Why China is set to hit the Great Wall of Debt

China’s Great Wall of Debt is less visible but more threatening

The engine of global growth is set to slow sharply and that will have implications for investors all around the world, author Dinny McMahon tells Merryn Somerset Webb.

A decade ago analysts talked about China as a “miracle economy”. No one could quite believe the magnitude of its change. We were stunned by the speed of income growth, the scale of the infrastructure projects and huge volume of exports coming out of the country. We aren’t stunned any more. These days we see Chinese economic power as less miracle than inevitability. We don’t talk about if China will become the biggest economy in world. We talk about when. Along the way, the idea of Chinese exceptionalism has taken hold. The Chinese, we tend to believe, are different – they have found a path to fast GDP growth that doesn’t rely on democratic capitalism (the route that has worked so well for the rest of us) and, better still, avoids the boom-bust cycle that comes with it.

This is an attractive idea. But falling for it is a huge mistake, says Dinny McMahon, author of China’s Great Wall of Debt: Shadow Banks, Ghost Cities, Massive Loans and the End of the Chinese Miracle. No-one gets to avoid the cycle. The Chinese economy has “been overstimulated for far too long”. Most people think the main driver of growth in China is exports. But that isn’t really so. In fact it is driven almost entirely by debt-financed investment – in infrastructure, in housing and in all the factories needed to produce all the supplies for construction. All this kicked off a decade or so ago when the global financial crisis decreased America’s previously insatiable demand for Chinese exports. China’s response was massive internal stimulus funded by bank lending.

That stimulus never really stopped – by the end of 2016, China’s debt-to-GDP ratio had hit 260% (up from 160% in 2008). The problem, says McMahon, is not that China doesn’t want to pull back, but that it can’t: the need for GDP growth is “hard baked” into the political system. At local government level, officials have long been judged by their ability to grow the economy. Those at state-owned enterprises have been judged by how fast they grow the companies they run. And at the top, if Xi Jinping wants to deliver the “national rejuvenation” he has promised, growth it is an absolute imperative.

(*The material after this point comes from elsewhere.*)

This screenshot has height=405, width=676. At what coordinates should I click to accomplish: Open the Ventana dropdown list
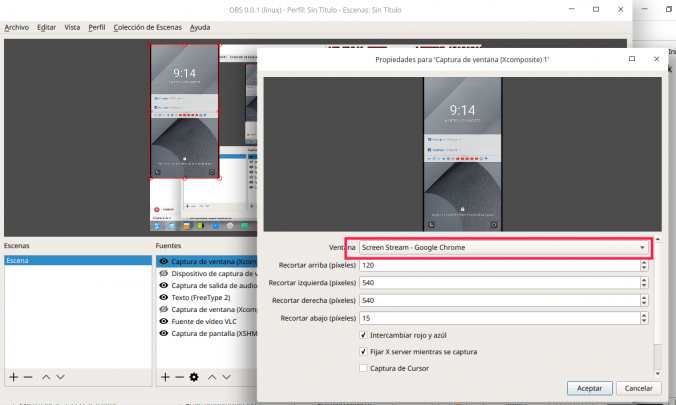coord(641,247)
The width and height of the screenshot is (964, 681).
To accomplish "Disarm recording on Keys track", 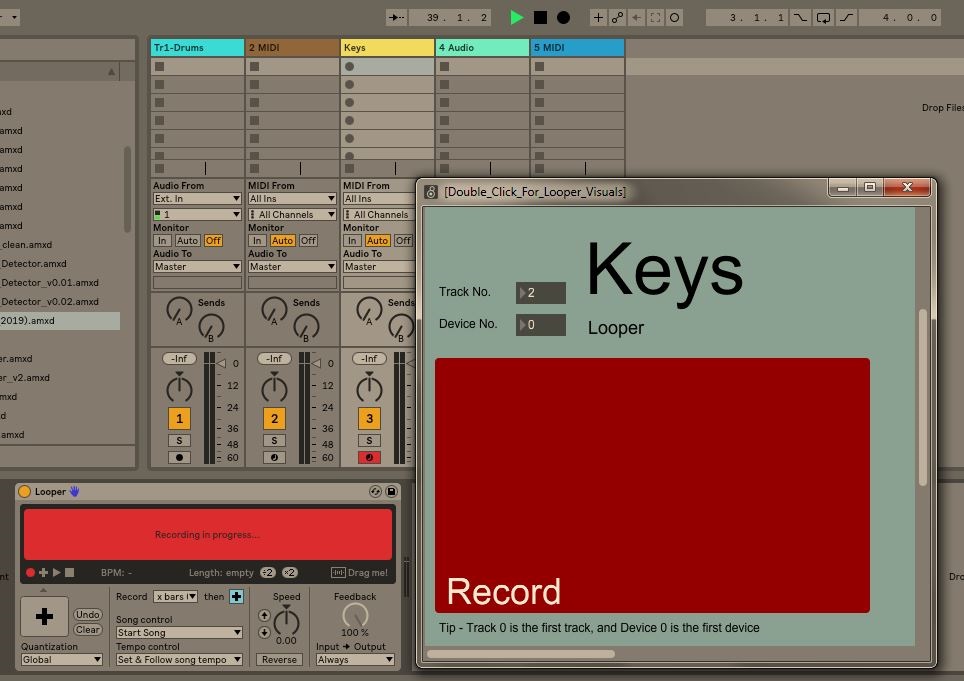I will [x=369, y=457].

Heaven is high and the emperor is far away

But just because China needs growth does not mean it will get it. The rationale behind the idea that China is different comes down to the feeling that “Beijing is so big and so powerful” that it can fix anything. The problem is that “economies do not work like that”. Beijing is powerful enough to paper over a lot of cracks, but that’s not the same as stopping them forming through real reform. Power in China is very decentralised, says McMahon – party officials have a lot of ability to “selectively implement or to block reform”.

The definitive (and dangerous) characteristics of the local government debt problem, the vast industrial over-capacity and the horrible shadow banking sector all stem from local officials dancing to their own tune. The truth is that while the casual observer from the West can easily be conned into thinking that Xi is all powerful – that China is deftly run by a “technocratic elite” able to make tough decisions with efficacy and impunity – it isn’t. In a country where the law is more flexible than absolute, officials and financial institutions always find a “work-around”. Reform “never works”.

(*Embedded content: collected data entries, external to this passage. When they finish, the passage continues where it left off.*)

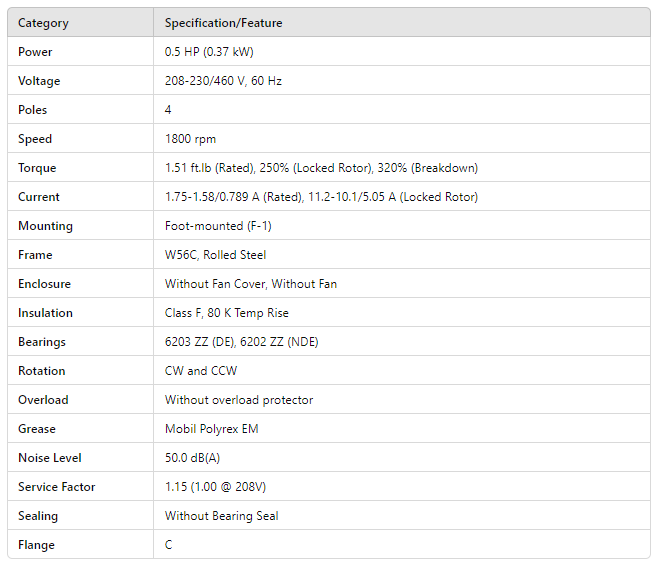Click the 1800 rpm speed value
The image size is (659, 564).
point(190,139)
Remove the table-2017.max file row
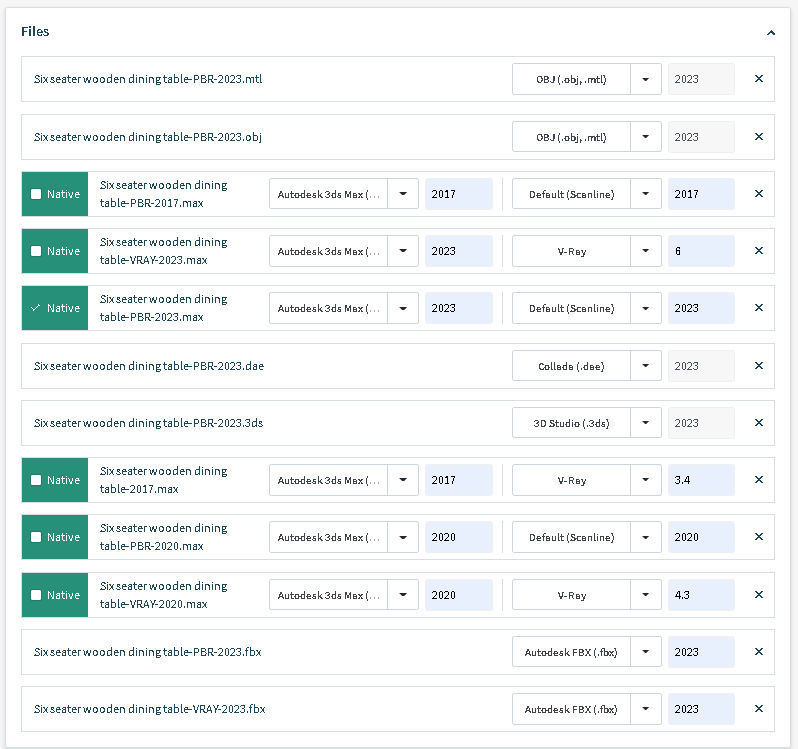This screenshot has width=798, height=749. (x=758, y=480)
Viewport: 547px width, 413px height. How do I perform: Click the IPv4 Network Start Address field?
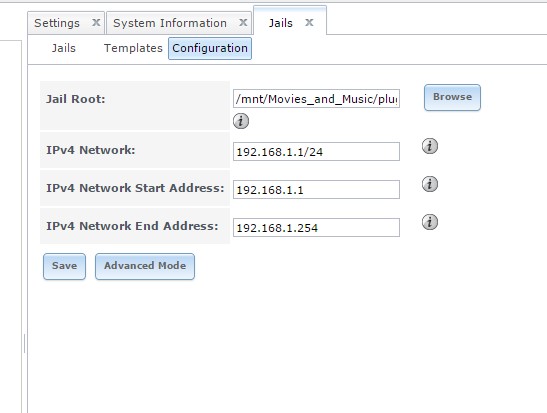(316, 189)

Hasn’t the dynamic begun to change, I ask? To a degree, says McMahon. The party is well aware of the problem – hence the recent political changes, the idea being to focus power in Xi’s hands, impose discipline on local governments and “raise the cost of obstruction”. Xi has also talked about going for quality of growth over just growth, working on cutting financial risk, aiming for more income inequality and dealing with pollution.

However, whether this power grab works or not, the “basic dynamic” across the economy remains the same (creative officials plus debt, debt and more debt). Note that whatever Xi says, he can’t afford slow growth (the non-performing loans problem is bad enough as it is, slowing growth will just make it look worse). The target is still 6.5%, and that’s more than China could generate without the creation of much more debt. So however good the intentions China has no choice but to keep leaning on the old model (debt-fuelled investment) as it tries to shift to an economy based on innovation, technology and import substitution.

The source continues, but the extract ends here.